Top of Page text

He said most non-patients don’t realize that when the cancer center’s medical staff leaves for the night, patients with questions or concerns need only call their office and they’ll be connected to a University of Pittsburgh medical oncologist who can assist them, no matter the hour.
Likewise, they also have an early morning walk-in service for patients who need immediate attention so they can get the care they need without having to go to the emergency department.
“It’s not just about (treating) the patients,” Rahman added. “It’s about talking to them, counseling them and allaying their anxiety. If a patient
comes to you and says they have colon cancer, they’re putting their life in your hands – that’s where the relationship starts. There’s a responsibility that goes with that. These are very desperate people looking into your eyes and saying, ‘Yes, I think I trust you to save my life.'”
Meisner describes what they’re doing at Teramana Cancer Center as the ultimate collaboration, allowing the four of them to bounce ideas off each other and work collaboratively on a daily basis.

Bottom of Page text
Top of Stored data

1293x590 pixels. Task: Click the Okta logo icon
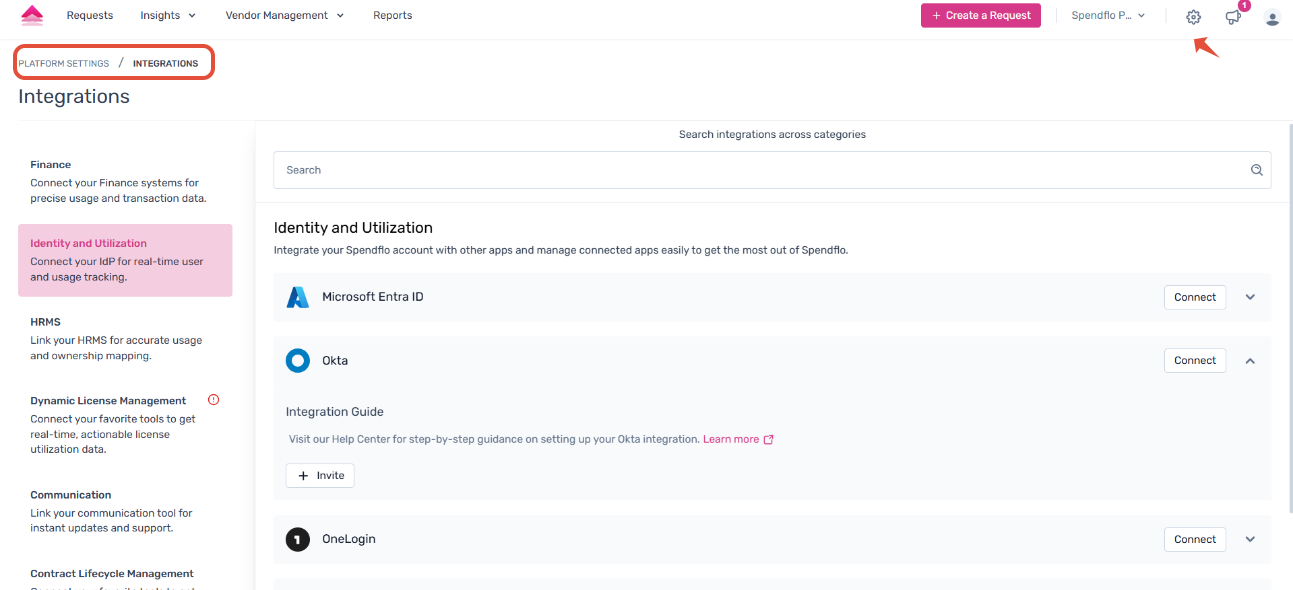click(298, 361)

Bottom of Stored data
Top of Stored data

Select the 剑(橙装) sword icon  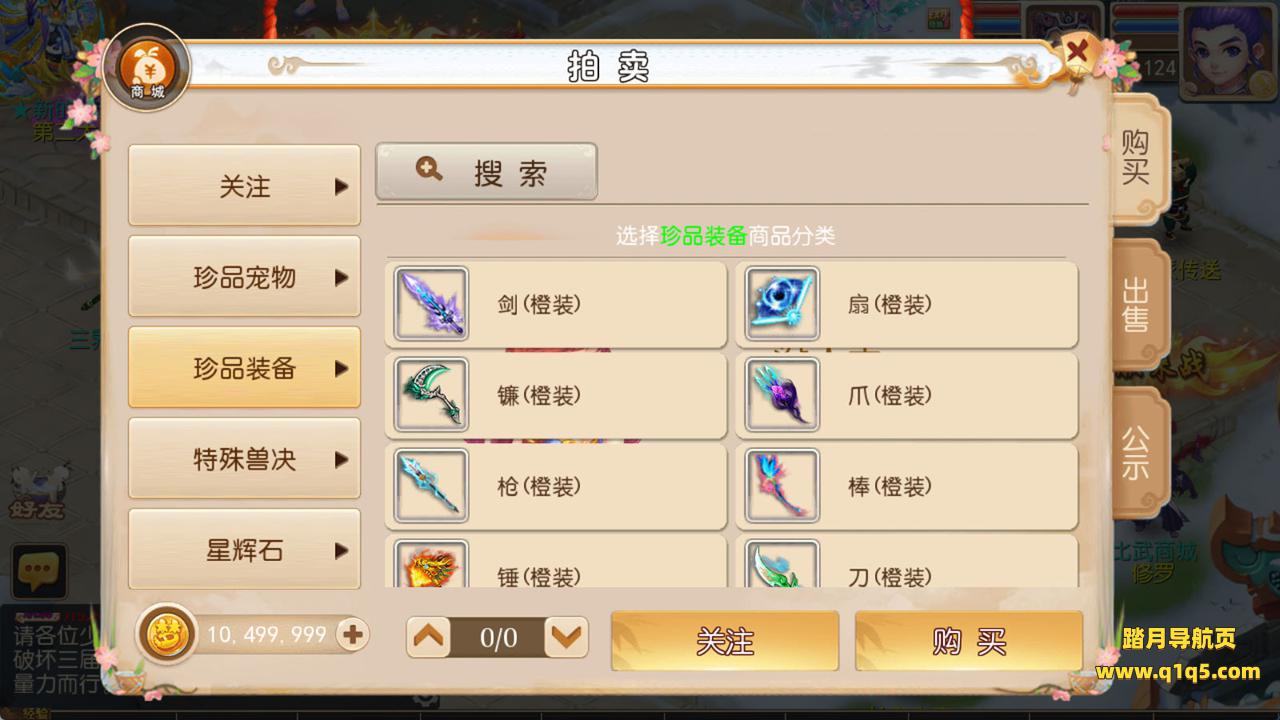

Bottom of Stored data
Top of Stored data

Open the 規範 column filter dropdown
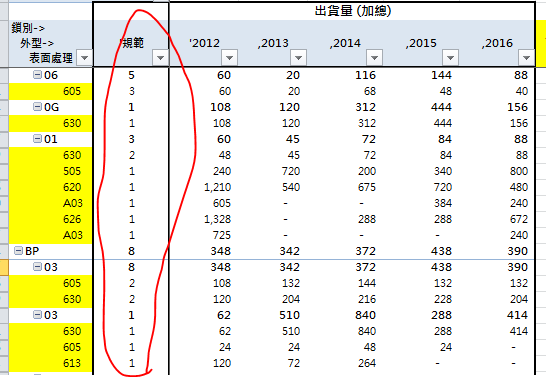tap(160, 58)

Bottom of Stored data

What you need to do
Can you write the next part of the passage about the Teramana Cancer Center, picking up after its last sentence? The rows play no part in what comes next.

Final answer
“We work as a team,” he said, pointing out patients can’t always travel to Pittsburgh, Cleveland or Columbus for treatments, “so we work with them here. But if they do have a complex cancer that requires intensive treatment … we can reach out to doctors in different places and make it work for them.
“It’s all about our patients, what we do here,” Meisner added, crediting Trinity for creating a supportive environment. “Some hospitals just focus on profits, but at Trinity, we have an oncology navigator, a nurse specialist, who solves un-solvable problems – people who have no insurance, or who don’t have transportation to their treatments. She does fundraisers, gets them gas cards. The hospital pays her salary, and she’s a wonderful liaison for us.”
Rahman said the kudos extend to their nursing staff, which patients have described as “angels without wings.”
“They’re outstanding,” he said. “I have a patient I treated 10 years ago, he needed chemotherapy. He could have had his port taken out but he wouldn’t do it – he wants to come and talk to the nurses once a month. It’s almost like his (security blanket), he wants to come and get hugged every month.”
Trombetta said the community, too, deserves its share of the credit.
“I remember back when they were raising money for the second renovation a few years ago, there’d been so much growth we were bursting at the seams,” he said. “Bob D’Anniballe was the chief fundraiser, and I remember him telling me it was the easiest money he ever raised. The people in this community saw a need and they have big hearts, and they opened up their hearts.”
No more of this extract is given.